- _EXERCISE BRIEF_: Express the records from the line with "This screenshot has height=536, width=953." up to and including the line with "pyautogui.click(x=3, y=2)" as a JSON list of strings, one string per line, with blank lines omitted and pictures left out.

- _GIVEN RECORDS_:
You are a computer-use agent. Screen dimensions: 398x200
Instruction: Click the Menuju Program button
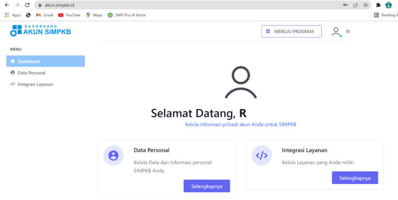pyautogui.click(x=291, y=31)
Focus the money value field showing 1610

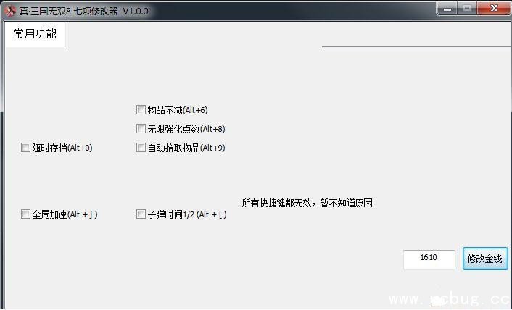pos(429,259)
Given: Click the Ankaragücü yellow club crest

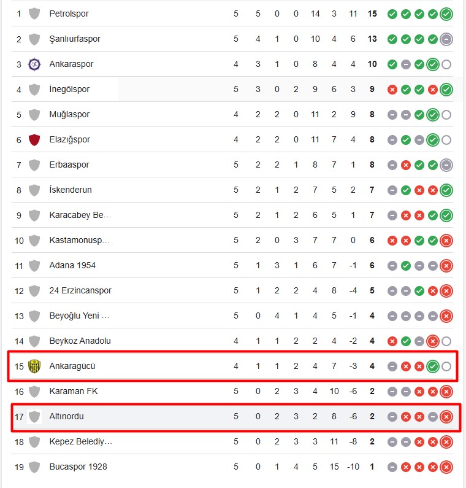Looking at the screenshot, I should coord(34,366).
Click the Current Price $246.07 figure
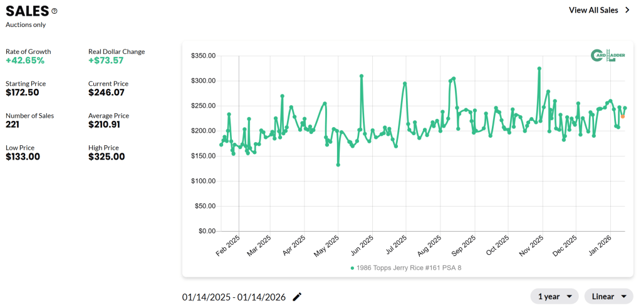Image resolution: width=641 pixels, height=308 pixels. [107, 93]
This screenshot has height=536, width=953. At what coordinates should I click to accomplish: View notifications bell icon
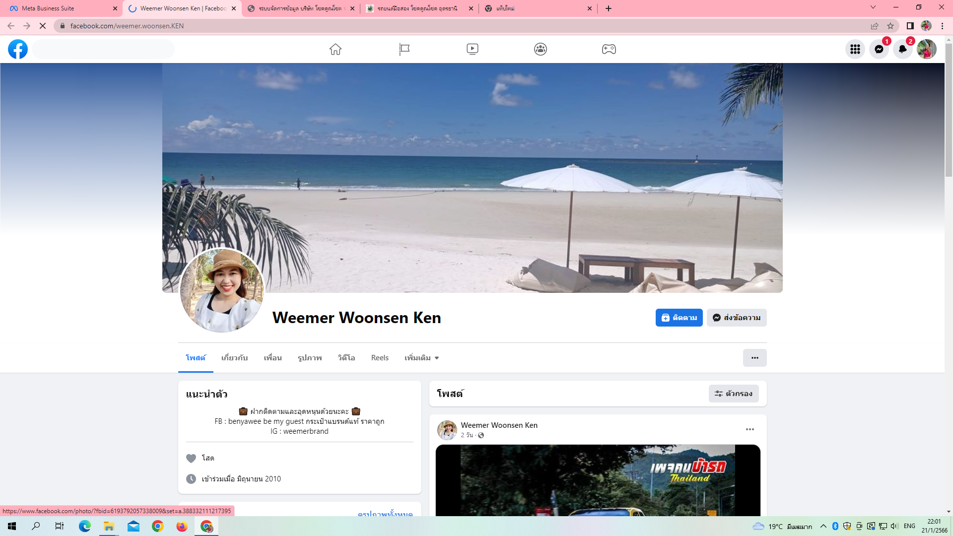[902, 49]
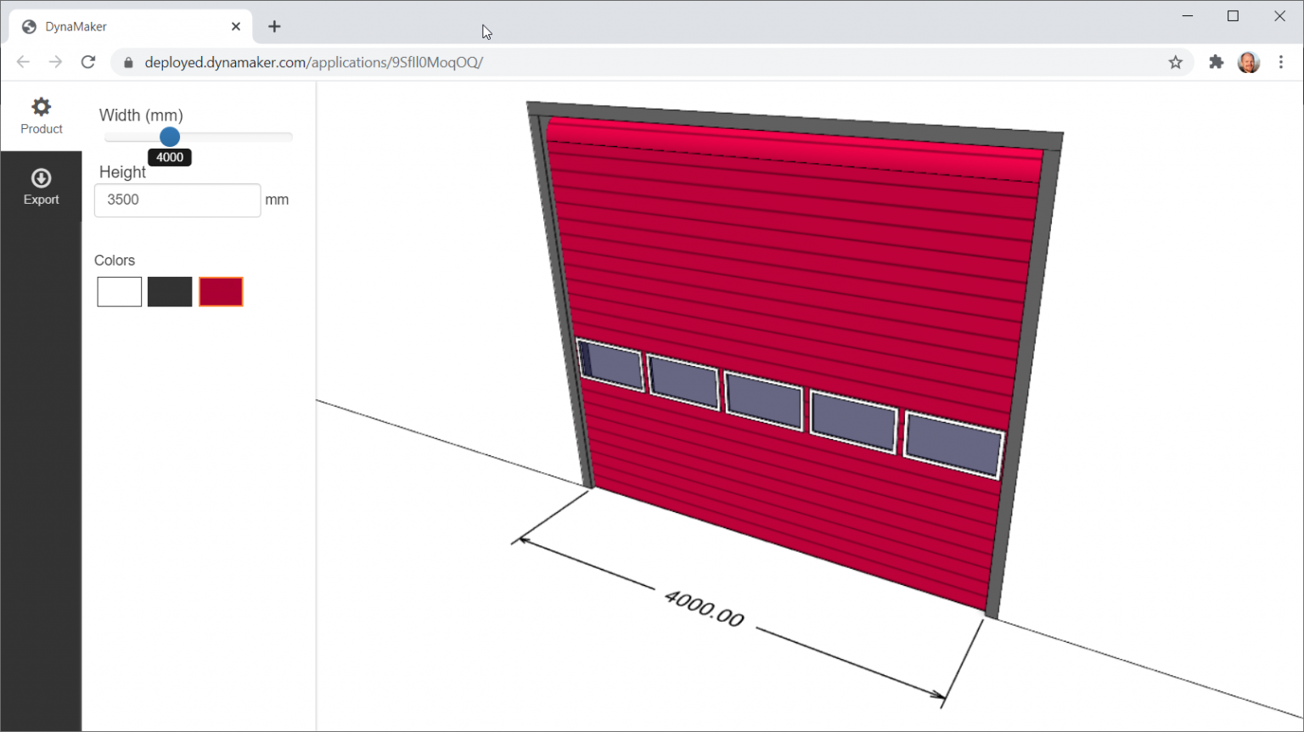Bookmark the page using the star icon
This screenshot has height=732, width=1304.
pos(1176,62)
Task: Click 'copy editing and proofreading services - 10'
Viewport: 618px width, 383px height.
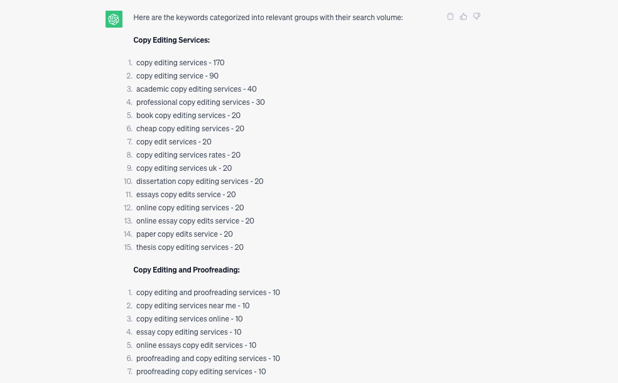Action: [x=208, y=293]
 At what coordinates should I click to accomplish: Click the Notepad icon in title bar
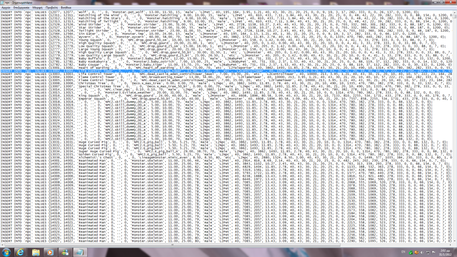pyautogui.click(x=3, y=2)
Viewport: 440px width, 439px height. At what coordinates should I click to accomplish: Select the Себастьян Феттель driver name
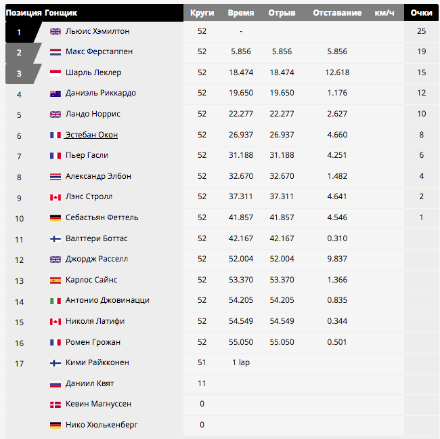click(x=102, y=217)
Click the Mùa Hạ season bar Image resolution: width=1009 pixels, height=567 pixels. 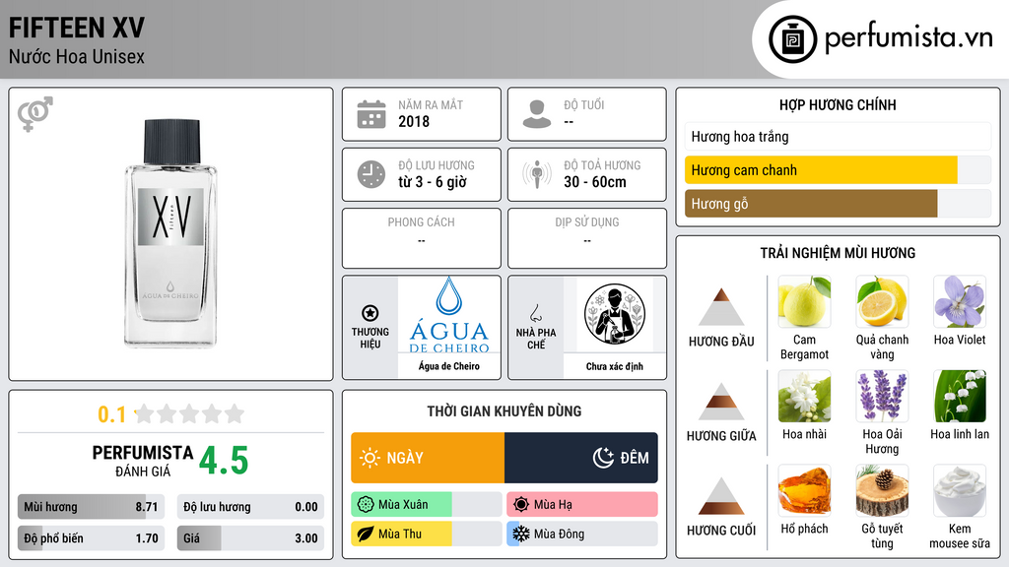coord(582,505)
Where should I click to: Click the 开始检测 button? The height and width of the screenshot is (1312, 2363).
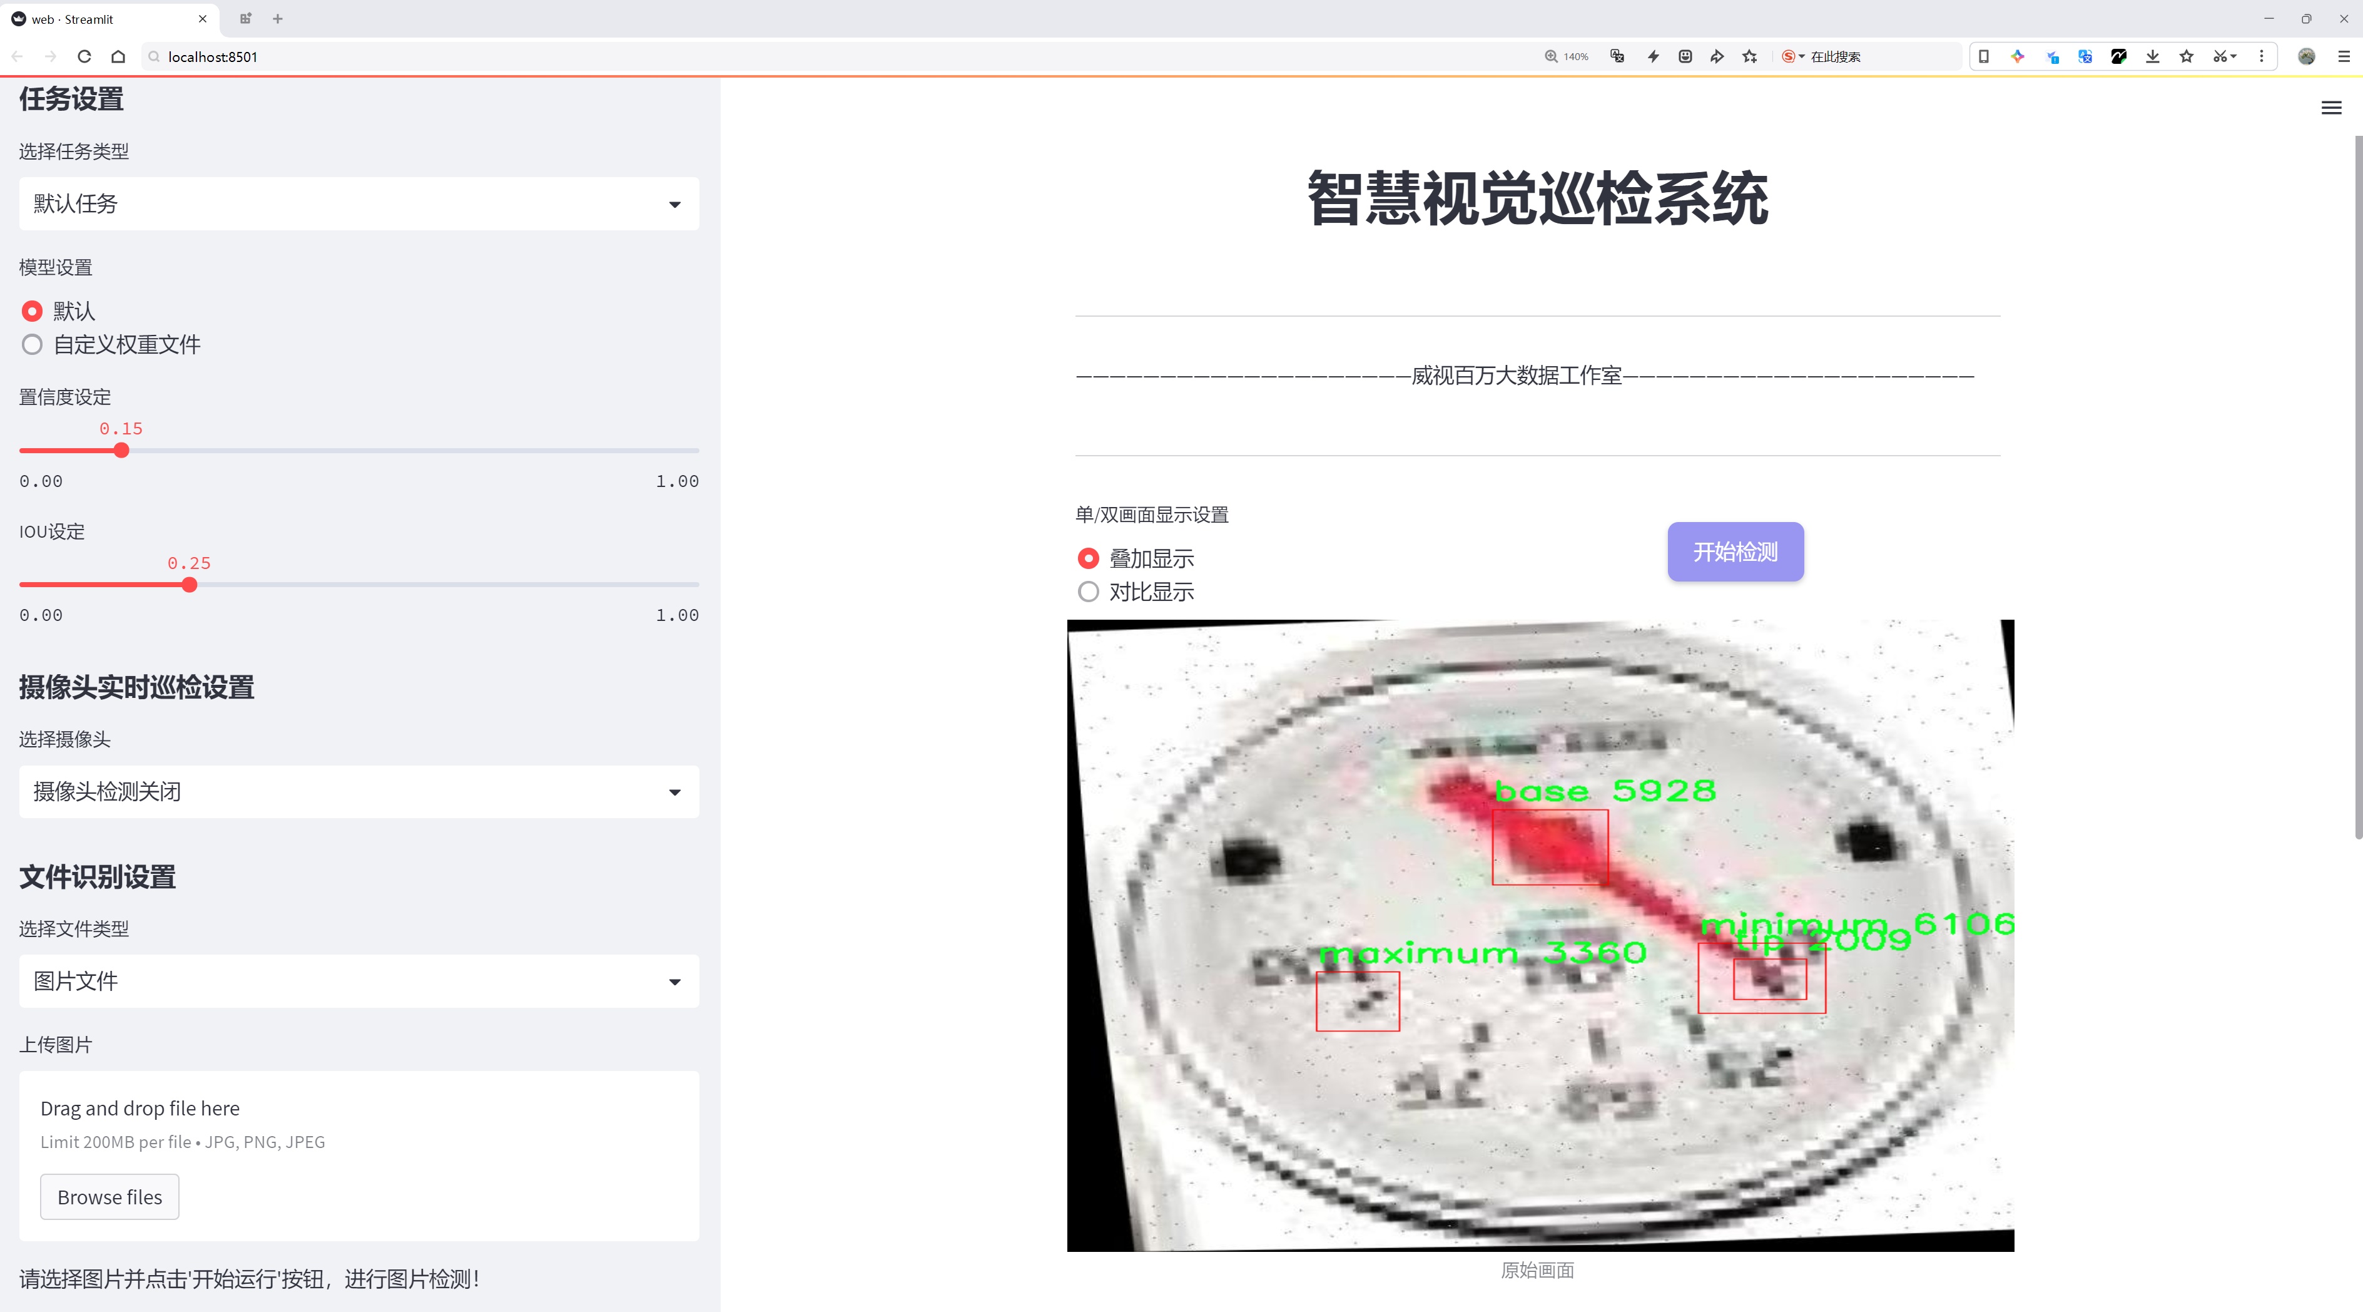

- _REPLY_:
[
  "This screenshot has height=536, width=953. At what coordinates should I click to accomplish: View notifications bell icon",
  "[902, 49]",
  "Bookmark the page using the star icon",
  "This screenshot has height=732, width=1304.",
  "pos(1176,62)",
  "Task: Click 'copy editing and proofreading services - 10'",
  "Viewport: 618px width, 383px height.",
  "Action: [x=208, y=293]",
  " At what coordinates should I click to accomplish: Click the Notepad icon in title bar",
  "pyautogui.click(x=3, y=2)"
]